Italia | Morto padre Bonazzoli, una vita spesa per la missione e il dialogo interreligioso
Dopo un periodo di malattia (da qualche tempo era in coma), ieri padre Giorgio Bonazzoli (1934-2015) è morto nella Casa di cura La Pace di Cremona dove era ricoverato.
Padre Bonazzoli è stato un innamorato e grande esperto del mondo induista. Nato a Cremona nel 1934, sacerdote dal 1958, Bonazzoli aveva studiato all’Università cattolica di Milano lettere classiche con specializzazione in sanscrito, la lingua sacra dell’India (mentre insegnava latino e greco nel seminario liceale del Pime a Monza). Nel 1964 era poi partito per l'India dove era rimasto fino al 1989, continuando i suoi studi di sanscrito presso la Sanskrit University di Benares, dove conosciuto i padri Raimond Panikkar e Le Saux. .Aveva anche conseguito la laurea in teologia prima all’Università di Muenster e poi alla Gregoriana a Roma.
Rientrato in Italia aveva insegnato sanscrito all'Università Cattolica, prima di ripartire missionario nel 1993, con destinazione questa volta la Papua Nuova Guinea, dove aveva insegnato nel seminario interdiocesano di Rapolo.
Negli anni in cui la dichiarazione conciliare Nostra Aetate aveva spalancato nuovi orizzonti al dialogo tra il cristianesimo e le altre religioni, padre Bonazzoli era stato un pioniere sulla frontiera dell'incontro con il mondo indù.

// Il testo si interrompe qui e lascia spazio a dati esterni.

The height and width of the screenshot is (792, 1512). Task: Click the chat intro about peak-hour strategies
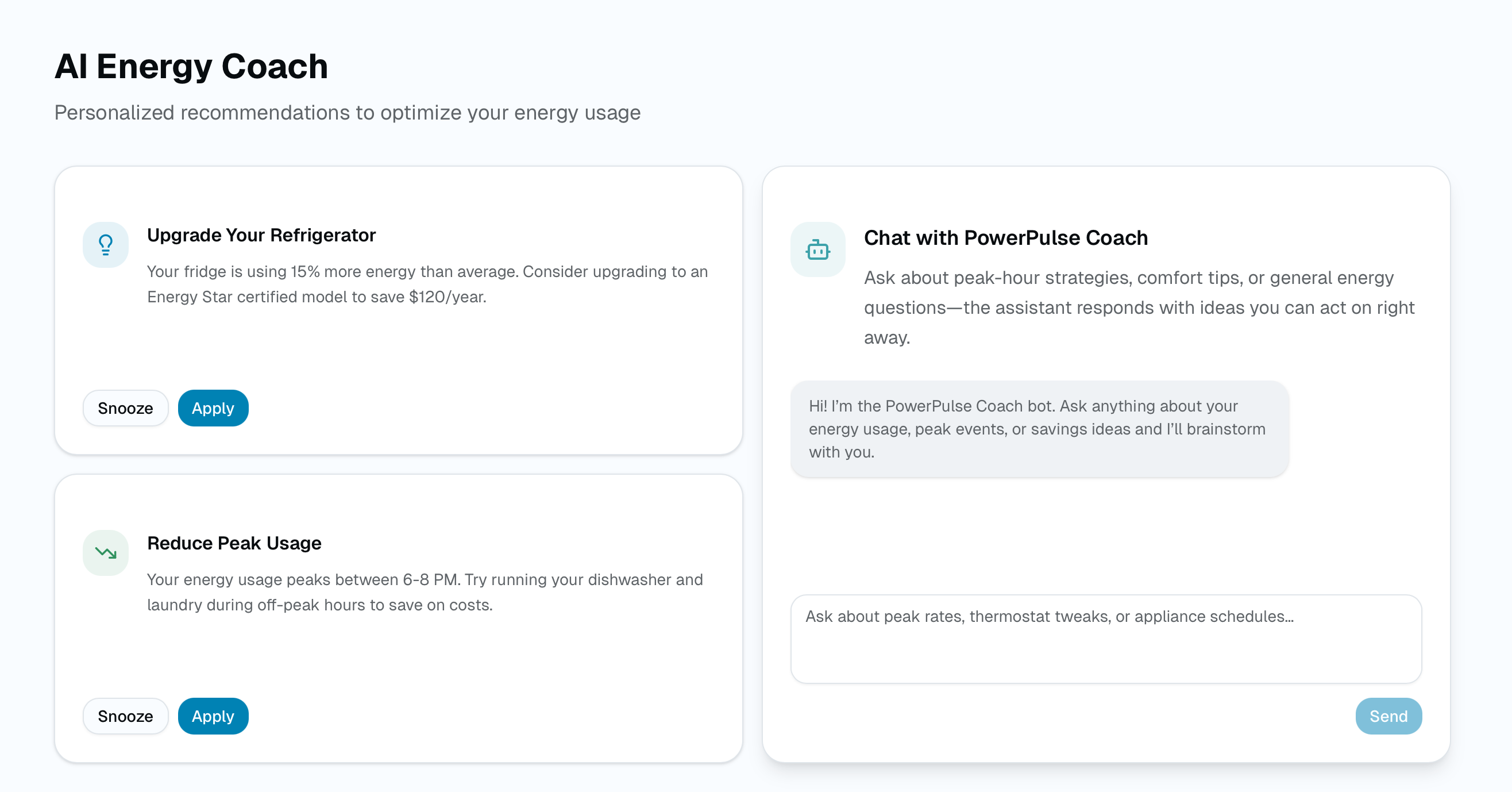point(1139,307)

«Quando sono andato in India - raccontava in un'intervista rilasciata qualche anno fa a padre Piero Gheddo per Radio Maria - erano gli anni del Concilio Vaticano II, la missione alle genti stava rapidamente cambiando perché i popoli non cristiani avevano acquistato l'indipendenza politica e la coscienza delle loro culture e religioni. Si parlava di vie nuove per la missione. Sono andato in India per conoscere dal di dentro il mondo indù, studiare la cultura indiana, assimilare i valori indù, dialogare con i monaci e i teologi indù. Non per presentare apertamente Cristo, ma nel dialogo parlare di Cristo, quando era possibile e opportuno. Sono andato a vivere in un monastero indù a Benares (l'odierna Varanasi ndr) e dicevo: finora noi abbiamo parlato e parlato, ma abbiamo ascoltato poco. Adesso lasciamo parlare loro e ascoltiamo».
«A chi lo vede dall’esterno come fa il turista l'induismo sembra un rito strano, curioso. Ma il cristiano che cerca di viverlo dall'interno rischia di andare in crisi - continuava padre Bonazzoli in quella testimonianza -. Allora ho pregato e riscoperto certe dimensioni spirituali del rapporto con Cristo, che prima non conoscevo o che avevo dimenticato».
«Della mia esperienza in India sono contento - spiegava -, ma non c'è una conclusione. Il dialogo continua e continuerà fino alla fine del mondo, suppongo. Io ho dato il mio contributo e la mia esperienza era giunta al capolinea. Potevo scambiare le idee e discutere con i pandit indù (i saggi) e anche con il maharaja c'era un buon rapporto, ma più in là non riuscivo ad andare. Avevo visto, parlato e scritto, non c'era un altro sbocco. E poi anche il lavoro che facevo per ilmaharaja era sempre più orientato verso ricerche filologiche, linguistiche del sanscrito che non mi interessavano. In conclusione, la mia permanenza in India non è stata né un fallimento né una gloria. Ho semplicemente fatto un'esperienza di dialogo con i rappresentanti dell'induismo, poi ho lasciato perché quel tentativo era finito, se continuavo non ero più nella linea della mia vocazione missionaria. Adesso il dialogo con l'induismo continua con altri, realizzato dalla Chiesa indiana».